IF THE WAR WERE A TV SHOW, IT WOULD BE CANCELLED

  Pretty sad commentary. Recently the Pew Research Center conducted a poll where they asked Americans to estimate how many soldiers had died in Iraq after all this time. Only 28% got anywhere close. Only 6% of Americans say they are even following the wars. This is a sad fact and only going to get worse. People don't have any investment: Americans have not been asked in any way to make any sacrifices. And, although my practical mind says that at some point we have to pay the piper; still, sharper minds than me have said that we can continue to fund the war indefinitely as it is a small part of the gross national product/expense. My interest, however, is in the moral and spiritual toll the war has taken and this will only grow.

  To say that we are in a disconnect is way beyond the pale. We have an absolute plethora of books and movies written and made from every conceivable viewpoint of the war.
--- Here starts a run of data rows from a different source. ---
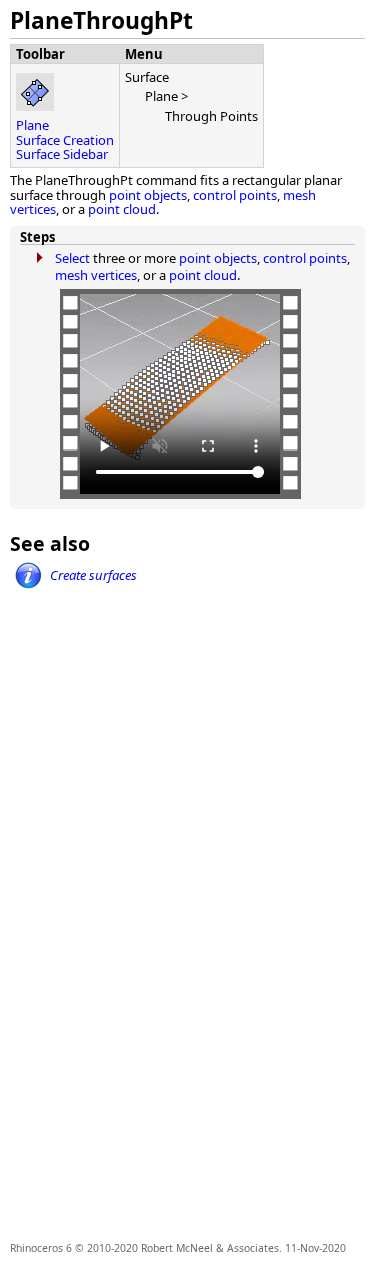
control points (235, 195)
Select (72, 258)
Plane (32, 125)
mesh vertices (96, 275)
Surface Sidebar (62, 154)
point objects (148, 195)
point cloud (122, 209)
Guess what? The movies go unwatched and the books unread. A movie like Rendition with top stars and a compelling story of "what ifs" almost went straight to video. It is a story of innocents going to foreign prisons, one in particular; and the powers that be simply willing to indict a scapegoat. Bureaucrats considering career before lives and surely before honor.

  The movie had some of the best lines and scenes that I've seen ever. With Reece Witherspoon, the distraught wife saying to the witch of a bureaucrat, "I only want to find my husband." The witch lying through her teeth: I wish I could help you my dear. And, then a Senator's aide, trying but then realizing that there's nowhere else to go: believe the government or trust his instincts. The government sadly wins through lies.
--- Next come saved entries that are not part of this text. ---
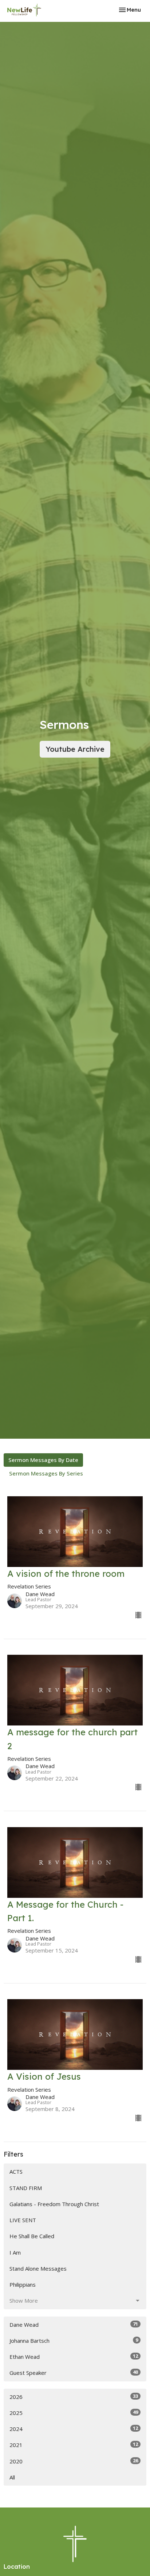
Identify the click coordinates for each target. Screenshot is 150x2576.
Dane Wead (73, 2324)
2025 (73, 2412)
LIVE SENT (22, 2220)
  Rendition, at least, reaches out and gives conscience a chance--Jake Gyllenhaal, a green CIA agent, who is smarter than he looks but gets it. The government says, "we don't torture." He says, I'm looking at torture. Good for him. Atta boy.

  Then comes some Iraqi vet who has started his own music label, To The Fallen which has already released three CDs. I am ordering them and encourage all to do the same--a small thing we can do.
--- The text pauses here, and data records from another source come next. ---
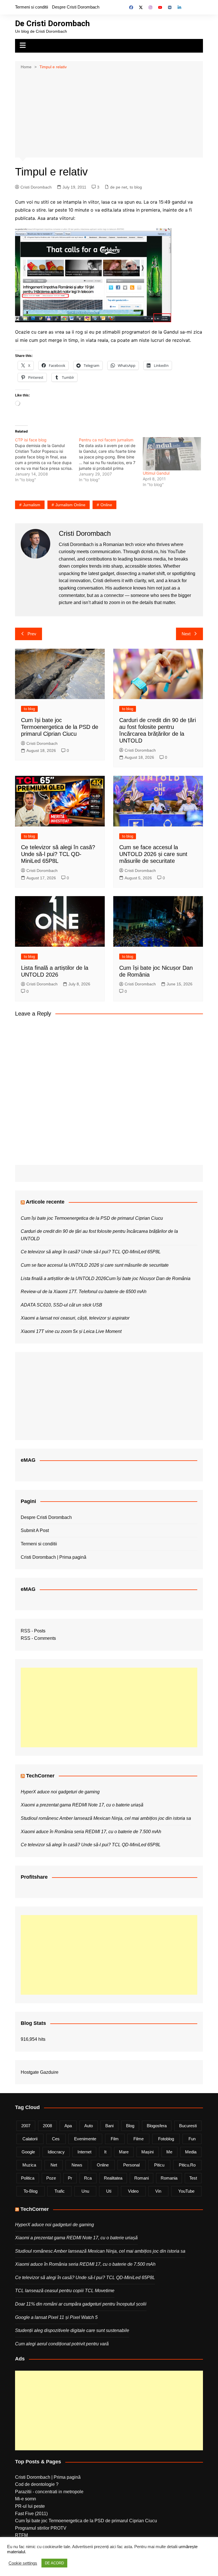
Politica (27, 2178)
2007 (25, 2125)
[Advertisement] (109, 113)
  MY LAI REVISITED--A LESSON TO RELEARN

  Last night, PBS aired a Frontline Program on My Lai. I didn't think I could watch it but did. Terrific program. It made me ashamed and sad. However, having said that, I have to say I understand how soldiers in combat reach a state of insanity. They have seen their buds die with booby traps and shot by snipers, etc.

  Those profiled were, in general, emotionally unsophisticated soldiers, led by two men who were equally emotionally unsophisticated. You have Medina, a Mexican American,  out to prove himself. Calley, who under most circumstances, would have been rejected as officer material. But, this was Vietnam and the "powers that be" filled the ranks with most anybody they could get. Plus, the men they interviewed were young then, also emotionally unsophisticated but grasped the basic concept that they are taught to follow orders, plain and simply. Some sorry assholes who pontificate about rules of war and lawful orders sit in some air-conditioned conference room at the Pentagon and beat their chests and think about the global world of the domino theory. MFers. They are not out there in the jungle trying to stay alive.

  And, add to this a basic belief that the men of Charlie Company were facing a fight with a battalion sized force. They were psyched for it. At least a few of them were. It was a breakdown in leadership, not only at the Company level but up the chain.

  The research on conditions were a little faulty. A "free fire zone" had a basic rule--Civilians were moved out if they didn't leave voluntarily. And, before a village was prepped, meaning artillery fired, it was swept by a company of infantry soldiers closest to the village. Often the VC were underground anyway but the rule was that no civilians were in the village. What happened with Charley Company was a case of somebody up the chain messing up. They should not have encountered civilians. It was a sorry thing to make people leave their homes bit it was better than them being killed. And, it worked by in large. A last thing : There were no formal battalions of VC (Viet Cong). The VC were guerillas and were organized loosely and not terribly unlike what we are seeing in Iraq or Afghanistan. We didn't see battalions until the NVA ( North Vietnamese Army) showed up which was about a year after My Lai.

  40 some years later, Calley apologized to the Vietnamese and said he was sorry. It may not be much but it is something.

  And, to think we are still in two wars is so sad to me. And, Afghanistan is eerily like Vietnam: a quagmire but worst.

  A last thing I just thought of: In the program last night: two things struck me,among many. Even though we had the draft, the soldiers appeared the same then as now with the Volunteer Army. Pretty average but far from being a cross section of America; and the program showed all these protests in the states which actually forced an accounting of My Lai. Where are those protests now. What is the difference? God bless us.